Serious games e War games

Uno dei moderni settori di studio legato all’apprendimento é quello conosciuto come « Serious games ».

Iniziamo subito col dire di che si tratta. I cosiddetti « Serious games », e tra questi i giochi di guerra, sono degli strumenti utilizzati in vari ambienti per sviluppare e agevolare la riflessione e l’addestramento alla gestione delle crisi su argomenti di carattere strategico, militare ed economico ma anche più semplicemente per migliorare il livello di conoscenza e di collaborazione tra membri della stessa squadra o con i nuovi arrivati.   
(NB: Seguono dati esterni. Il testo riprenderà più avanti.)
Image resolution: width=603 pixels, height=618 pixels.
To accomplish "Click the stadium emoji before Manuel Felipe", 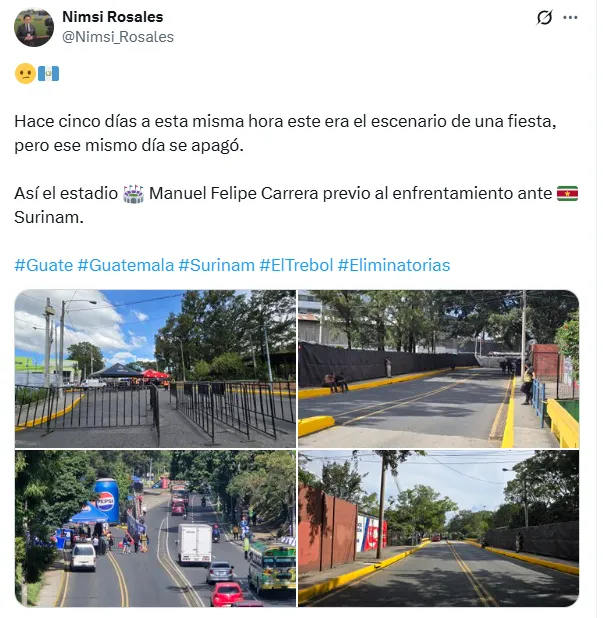I will (x=134, y=194).
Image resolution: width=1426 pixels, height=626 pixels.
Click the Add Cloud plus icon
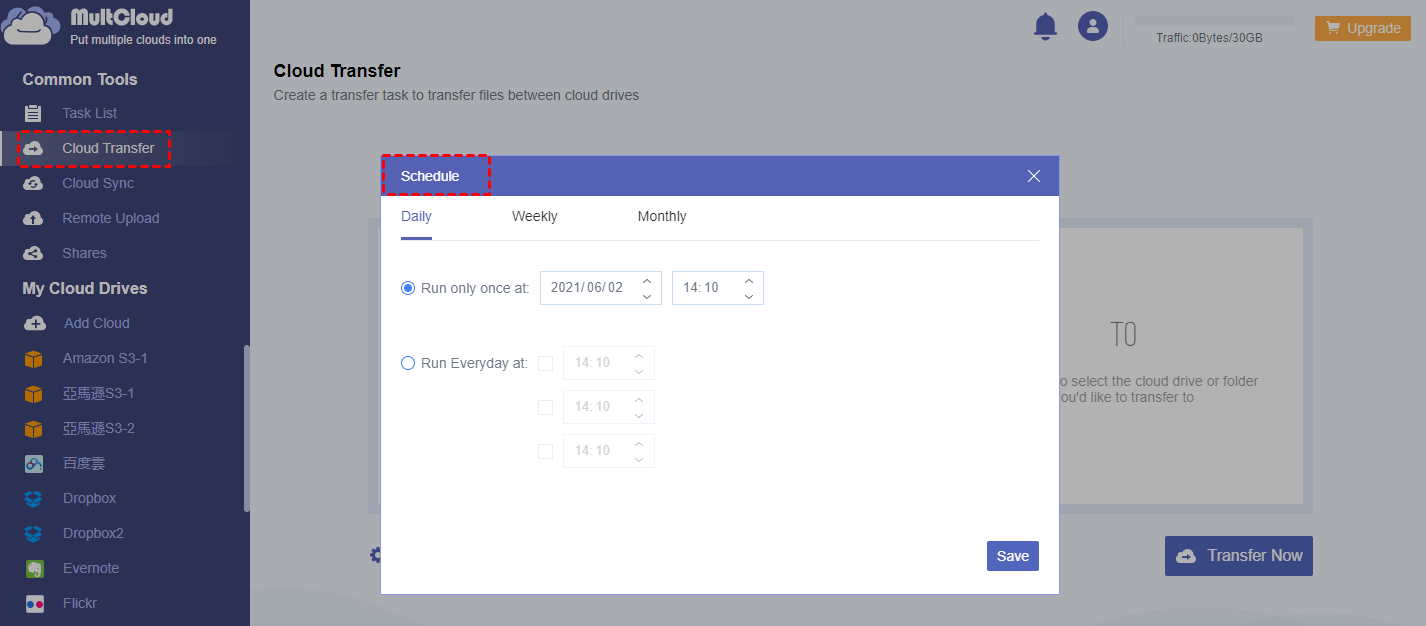tap(34, 324)
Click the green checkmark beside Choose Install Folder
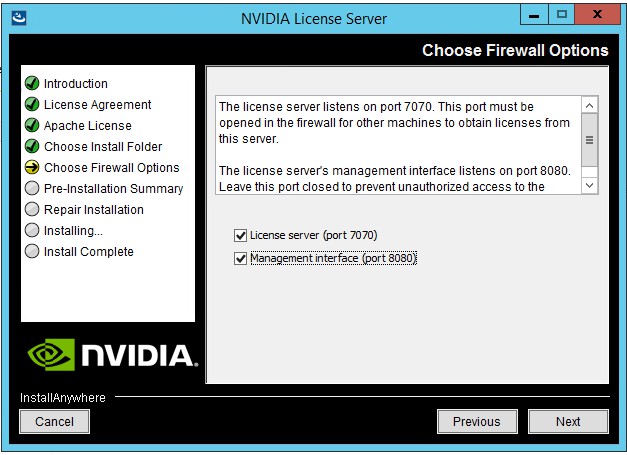 (32, 147)
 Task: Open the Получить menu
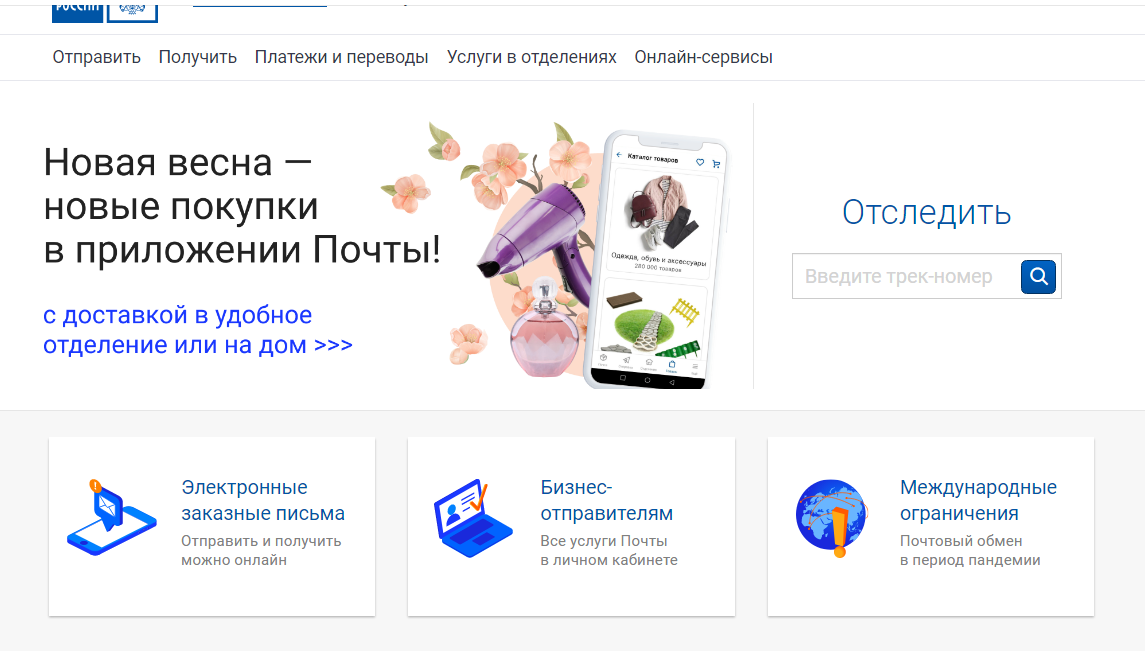[x=198, y=57]
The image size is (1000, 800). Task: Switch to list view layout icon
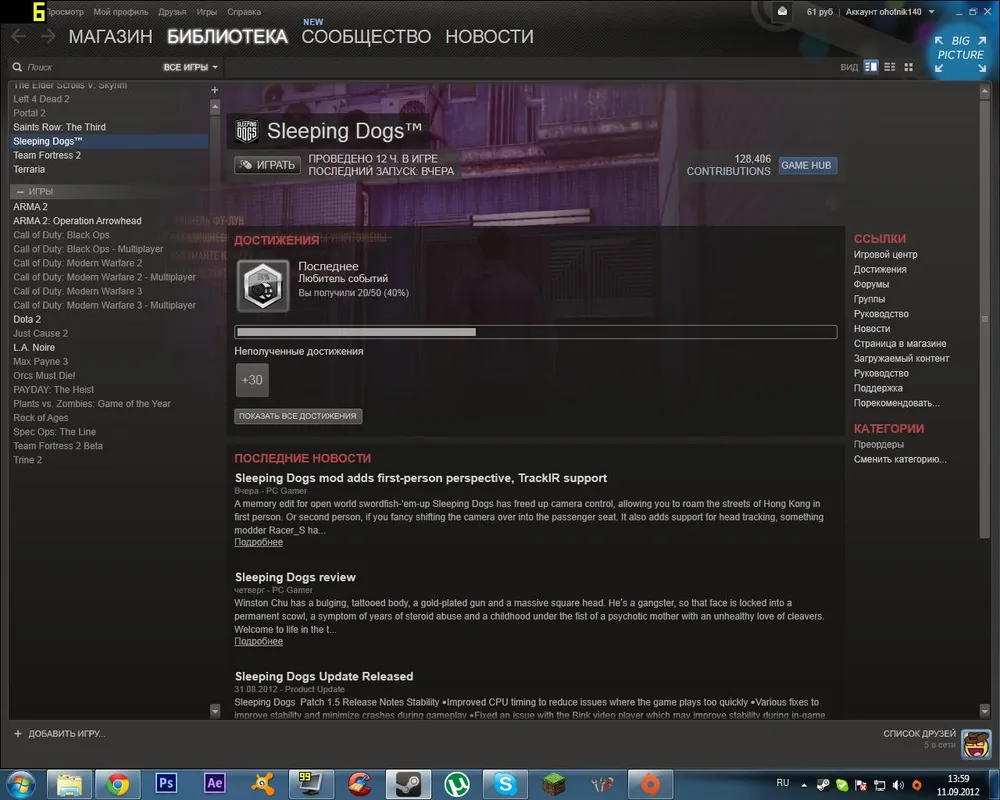(x=890, y=67)
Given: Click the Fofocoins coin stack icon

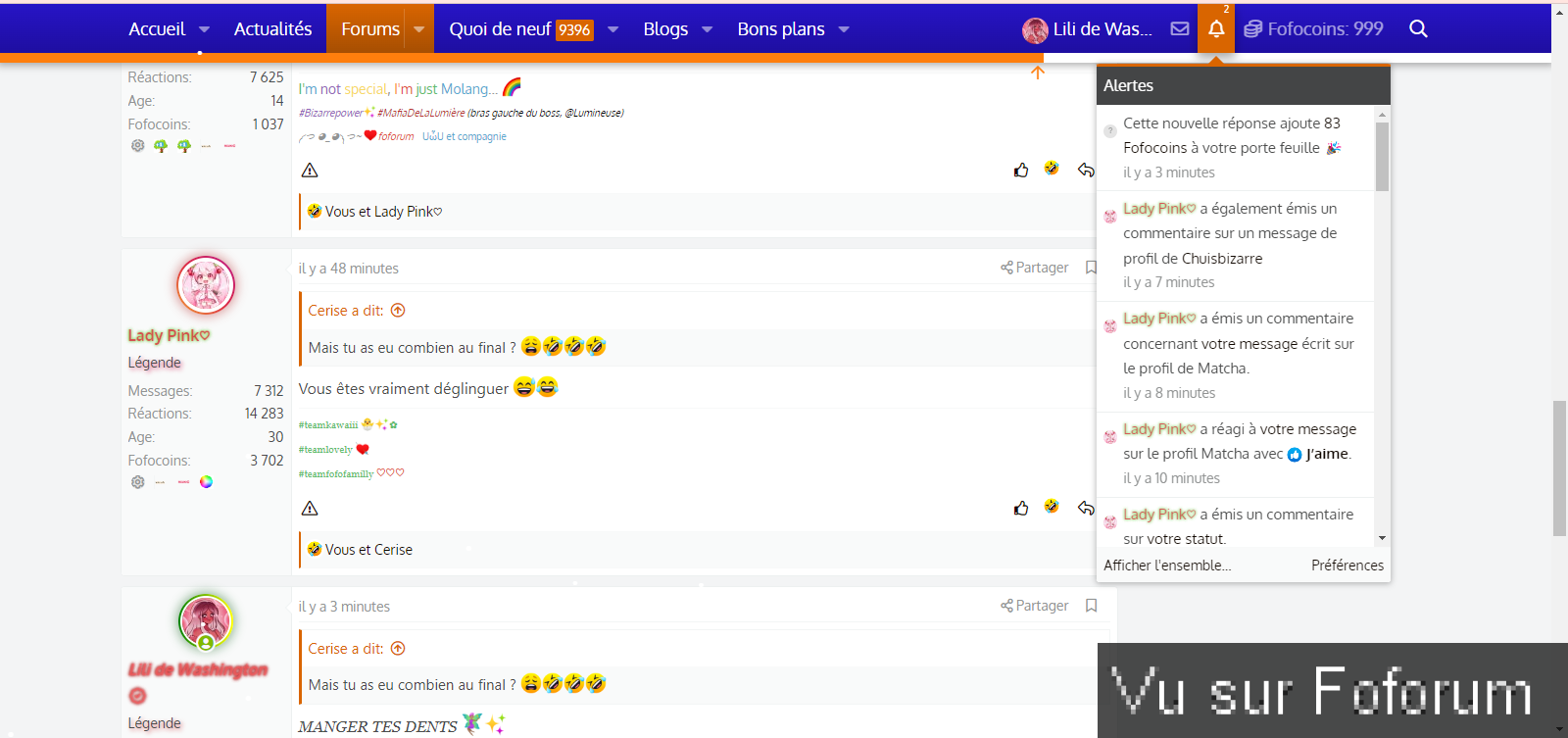Looking at the screenshot, I should point(1252,29).
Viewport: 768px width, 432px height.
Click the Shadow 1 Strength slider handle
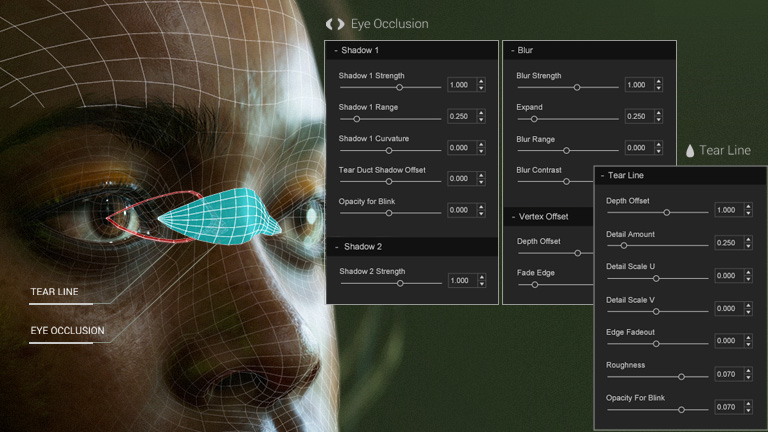click(x=399, y=87)
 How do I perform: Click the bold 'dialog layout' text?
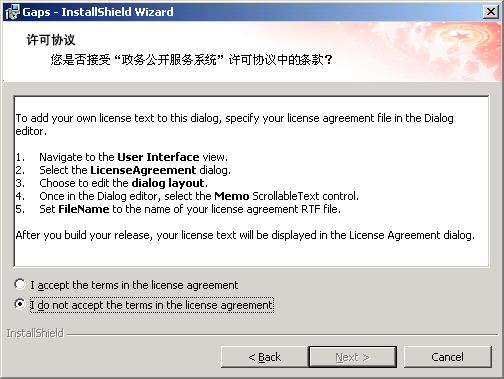(168, 183)
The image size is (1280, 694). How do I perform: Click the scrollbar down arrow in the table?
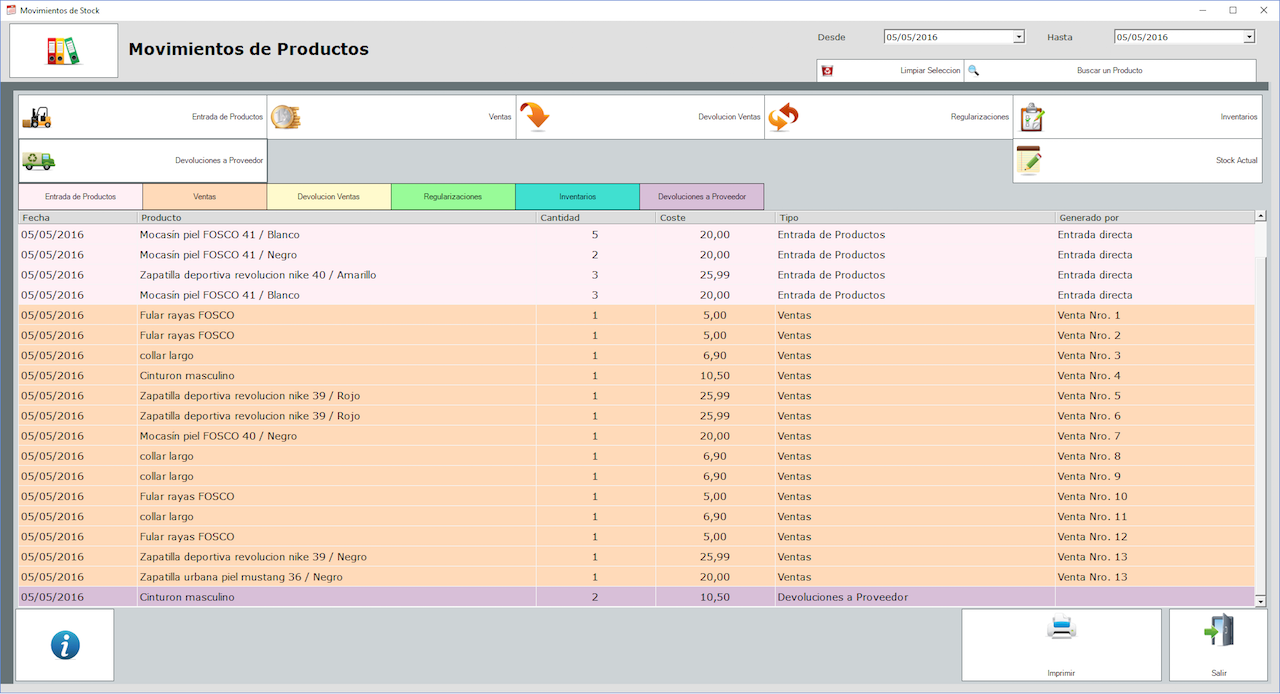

In linea di massima l’impiego dei Serious games permette di:

migliorare la riflessione su dei soggetti concreti. Al contrario della realtà in cui ci si trova costretti, il gioco aiuta a ragionare liberamente e a fare esperienze senza paura di sbagliare e soprattutto esercitando liberamente la propria inventiva ;

mettersi nei panni dell’ipotetico avversario. Nella realtà raramente si ha il tempo di pensare come si comporterebbe, in una data situazione, un ipotetico nemico. Nel gioco é invece possibile farlo e scoprire cosi’ modi di pensare e comportamenti a noi non familiari ;

- sviluppare capacità di ascolto e di leadership. In linea di massima nel lavoro non si é mai soli. Occorre lavorare in squadra verso obiettivi comuni e il gioco aiuta lo sviluppo delle capacità interpersonali.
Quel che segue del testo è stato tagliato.